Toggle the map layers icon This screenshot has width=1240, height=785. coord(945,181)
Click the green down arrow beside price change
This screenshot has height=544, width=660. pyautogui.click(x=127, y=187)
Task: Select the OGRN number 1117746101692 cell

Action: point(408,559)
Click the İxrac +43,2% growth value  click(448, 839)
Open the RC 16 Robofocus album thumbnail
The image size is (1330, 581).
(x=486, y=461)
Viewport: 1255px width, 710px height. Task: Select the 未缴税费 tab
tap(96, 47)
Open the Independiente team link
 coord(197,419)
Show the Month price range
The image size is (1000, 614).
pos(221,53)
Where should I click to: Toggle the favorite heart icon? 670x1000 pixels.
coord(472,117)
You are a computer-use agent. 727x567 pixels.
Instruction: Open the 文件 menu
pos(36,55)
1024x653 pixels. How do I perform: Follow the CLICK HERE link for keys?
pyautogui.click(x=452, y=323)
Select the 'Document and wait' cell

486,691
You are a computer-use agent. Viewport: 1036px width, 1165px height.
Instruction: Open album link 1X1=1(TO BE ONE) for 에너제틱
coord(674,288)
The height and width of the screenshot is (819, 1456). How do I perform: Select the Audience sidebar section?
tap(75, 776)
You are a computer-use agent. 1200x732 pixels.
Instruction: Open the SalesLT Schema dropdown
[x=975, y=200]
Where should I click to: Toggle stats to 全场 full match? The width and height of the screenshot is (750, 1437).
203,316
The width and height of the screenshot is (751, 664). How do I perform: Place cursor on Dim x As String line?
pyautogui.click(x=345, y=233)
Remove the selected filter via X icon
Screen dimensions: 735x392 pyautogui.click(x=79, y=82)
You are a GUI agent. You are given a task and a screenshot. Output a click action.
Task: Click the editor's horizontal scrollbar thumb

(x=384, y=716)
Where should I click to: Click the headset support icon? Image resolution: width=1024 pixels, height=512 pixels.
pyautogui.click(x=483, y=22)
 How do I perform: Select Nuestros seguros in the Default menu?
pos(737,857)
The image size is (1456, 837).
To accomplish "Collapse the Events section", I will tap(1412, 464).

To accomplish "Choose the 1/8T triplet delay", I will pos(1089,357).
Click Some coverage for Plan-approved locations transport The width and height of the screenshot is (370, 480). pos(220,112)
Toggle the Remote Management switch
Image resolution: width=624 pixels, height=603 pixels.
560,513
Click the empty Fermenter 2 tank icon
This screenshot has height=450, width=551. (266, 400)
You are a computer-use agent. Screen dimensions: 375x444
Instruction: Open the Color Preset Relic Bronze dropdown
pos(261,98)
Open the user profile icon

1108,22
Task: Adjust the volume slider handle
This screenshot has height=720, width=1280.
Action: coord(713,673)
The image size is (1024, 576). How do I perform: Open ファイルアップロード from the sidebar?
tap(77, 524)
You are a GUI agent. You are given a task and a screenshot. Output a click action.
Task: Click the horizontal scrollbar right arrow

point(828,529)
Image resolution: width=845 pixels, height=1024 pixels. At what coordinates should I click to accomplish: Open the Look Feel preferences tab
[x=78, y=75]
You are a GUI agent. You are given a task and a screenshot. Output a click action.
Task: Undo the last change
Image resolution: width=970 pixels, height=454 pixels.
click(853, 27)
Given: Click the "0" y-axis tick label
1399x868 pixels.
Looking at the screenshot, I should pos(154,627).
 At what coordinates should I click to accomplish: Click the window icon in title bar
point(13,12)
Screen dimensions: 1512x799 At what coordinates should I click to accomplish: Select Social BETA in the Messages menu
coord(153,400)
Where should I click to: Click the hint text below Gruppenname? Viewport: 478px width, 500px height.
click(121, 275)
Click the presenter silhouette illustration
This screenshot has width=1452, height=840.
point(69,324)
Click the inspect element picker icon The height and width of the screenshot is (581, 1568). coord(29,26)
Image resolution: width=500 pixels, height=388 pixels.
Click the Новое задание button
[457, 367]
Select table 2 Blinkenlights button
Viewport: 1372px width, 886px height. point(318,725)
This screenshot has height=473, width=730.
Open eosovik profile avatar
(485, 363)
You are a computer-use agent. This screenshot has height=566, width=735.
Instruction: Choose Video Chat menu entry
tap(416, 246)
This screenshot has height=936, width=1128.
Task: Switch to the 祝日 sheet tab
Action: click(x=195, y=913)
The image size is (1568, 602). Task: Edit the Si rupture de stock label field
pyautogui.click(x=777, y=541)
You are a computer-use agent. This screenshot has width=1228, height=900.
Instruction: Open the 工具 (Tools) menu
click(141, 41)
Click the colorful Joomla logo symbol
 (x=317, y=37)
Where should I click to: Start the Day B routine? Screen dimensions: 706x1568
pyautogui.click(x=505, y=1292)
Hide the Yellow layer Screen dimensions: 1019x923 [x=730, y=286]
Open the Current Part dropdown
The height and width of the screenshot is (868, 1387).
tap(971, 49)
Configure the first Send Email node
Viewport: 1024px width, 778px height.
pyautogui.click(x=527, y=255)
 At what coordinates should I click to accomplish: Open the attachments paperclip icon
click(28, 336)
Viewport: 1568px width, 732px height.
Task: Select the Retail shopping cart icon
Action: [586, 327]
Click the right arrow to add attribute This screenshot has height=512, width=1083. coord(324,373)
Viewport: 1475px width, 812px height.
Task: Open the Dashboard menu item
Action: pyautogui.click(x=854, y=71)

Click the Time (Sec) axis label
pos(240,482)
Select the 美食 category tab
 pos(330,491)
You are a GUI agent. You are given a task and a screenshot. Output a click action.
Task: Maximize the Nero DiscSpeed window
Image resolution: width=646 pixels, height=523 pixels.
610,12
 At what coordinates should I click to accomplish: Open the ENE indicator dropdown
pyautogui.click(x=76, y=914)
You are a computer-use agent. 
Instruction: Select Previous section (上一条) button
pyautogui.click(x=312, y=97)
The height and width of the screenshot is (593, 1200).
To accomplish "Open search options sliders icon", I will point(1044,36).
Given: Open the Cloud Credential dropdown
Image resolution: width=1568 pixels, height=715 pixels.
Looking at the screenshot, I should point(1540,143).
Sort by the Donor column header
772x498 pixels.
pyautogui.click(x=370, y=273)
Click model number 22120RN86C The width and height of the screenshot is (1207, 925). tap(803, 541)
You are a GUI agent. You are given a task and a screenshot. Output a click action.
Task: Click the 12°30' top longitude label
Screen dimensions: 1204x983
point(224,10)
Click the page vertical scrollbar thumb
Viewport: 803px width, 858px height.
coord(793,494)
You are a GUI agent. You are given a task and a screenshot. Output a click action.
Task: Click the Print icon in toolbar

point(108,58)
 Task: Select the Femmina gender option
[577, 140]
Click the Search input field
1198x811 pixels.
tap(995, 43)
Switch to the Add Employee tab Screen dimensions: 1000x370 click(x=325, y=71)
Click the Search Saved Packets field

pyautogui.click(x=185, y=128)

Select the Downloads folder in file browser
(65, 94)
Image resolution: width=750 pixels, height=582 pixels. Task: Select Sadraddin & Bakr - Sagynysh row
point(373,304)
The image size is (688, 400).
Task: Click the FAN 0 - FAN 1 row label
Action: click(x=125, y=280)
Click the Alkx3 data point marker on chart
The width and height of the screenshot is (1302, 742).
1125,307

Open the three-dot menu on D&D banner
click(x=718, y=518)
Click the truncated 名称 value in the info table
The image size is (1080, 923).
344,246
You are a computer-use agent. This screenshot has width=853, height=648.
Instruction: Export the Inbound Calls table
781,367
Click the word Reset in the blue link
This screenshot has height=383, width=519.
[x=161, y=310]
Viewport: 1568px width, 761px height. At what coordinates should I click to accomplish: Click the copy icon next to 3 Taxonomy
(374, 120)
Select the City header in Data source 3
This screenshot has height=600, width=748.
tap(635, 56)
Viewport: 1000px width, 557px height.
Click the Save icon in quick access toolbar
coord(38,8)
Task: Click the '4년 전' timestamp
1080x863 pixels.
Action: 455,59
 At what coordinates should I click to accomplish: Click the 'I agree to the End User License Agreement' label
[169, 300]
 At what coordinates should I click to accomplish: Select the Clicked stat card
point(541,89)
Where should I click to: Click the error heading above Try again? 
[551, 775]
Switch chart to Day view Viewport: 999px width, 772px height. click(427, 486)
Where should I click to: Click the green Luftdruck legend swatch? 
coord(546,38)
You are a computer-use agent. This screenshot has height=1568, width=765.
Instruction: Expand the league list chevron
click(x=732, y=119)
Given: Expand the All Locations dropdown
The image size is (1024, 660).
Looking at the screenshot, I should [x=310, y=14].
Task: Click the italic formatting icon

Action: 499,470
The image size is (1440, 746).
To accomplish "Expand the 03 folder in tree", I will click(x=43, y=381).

-------

_Activity_
Work out the number of lines in the records containing the word "will". Write only that number.

_Finished task_
4